The SE of the log of the ratio is SE.log = sqrt(1/9 + 1/8)
= 0.49, so the multiplicative margin of error is MME = exp( qnorm(c(0.025,0.975))*SE.log)
= 0.39, 2.59, so the CI for the rate ratio is round(rate.ratio*MME,2)
= 0.14, 0.93, which closely matches the reported one.
.
In case the concept of a multiplicative margin of error is new and mysterious to you, think of it as a ‘shortcut’ that avoids having to take the log of the observed rate ratio, then calculate the CI in the log scale, then transform these limits back to the natural, ratio, scale. Instead we leave the rate ratio in place, and ‘multiply and divide’ it by the back-transformed margins of error. The MMEs are symmetric in the log scale, and allow us to describe the lower limit as ‘x fold’ or ‘x-times’ lower than the point estimate, and the upper limit as ‘x fold’ or ‘x-times’ higher than the point estimate. It encourages us to think in a multiplicative scale, and to get away from thinking that the only limits are \(+/-\) style limits. Now we have \(\div \ \times\) style limits.

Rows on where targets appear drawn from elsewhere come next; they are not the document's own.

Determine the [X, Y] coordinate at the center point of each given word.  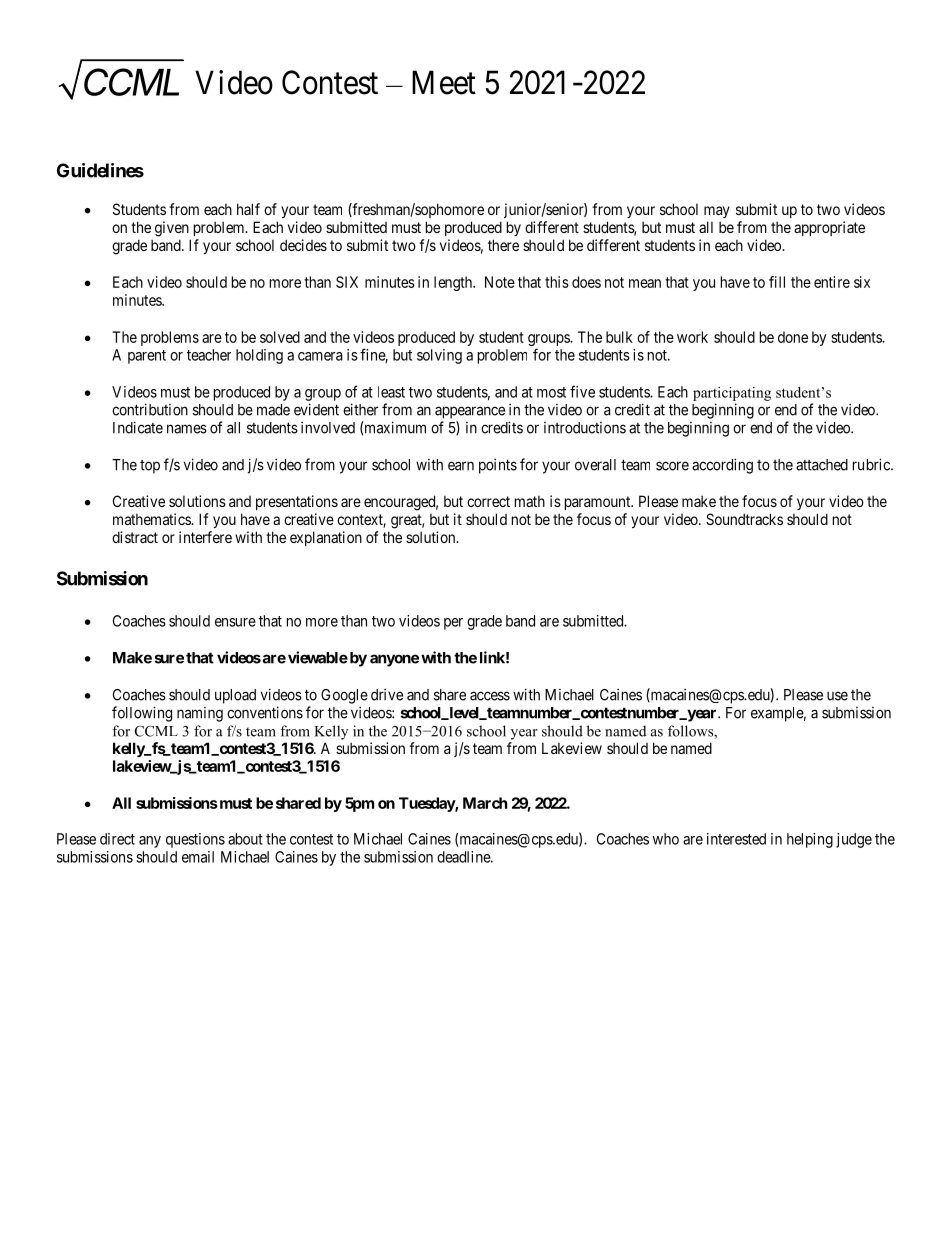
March [485, 803]
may [717, 212]
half [248, 209]
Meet [444, 82]
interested [736, 839]
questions [195, 840]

Why are the corresponding adjusted IRR (2 vs 1) estimates from model 2 in Table 3 closer to the null (i.e., to IRR=1) than the crude one in Table 2?
.
Because the UNadjusted one compared YOUNGER and fitter men with compared OLDER and less fit men. If we level the playing field (to use a term we hear a lot these days) or **take away* the starting age-advantage, then naturally, the event rate ratio (the Incidence Density Ratio, the Hazard Ratio) is less extreme.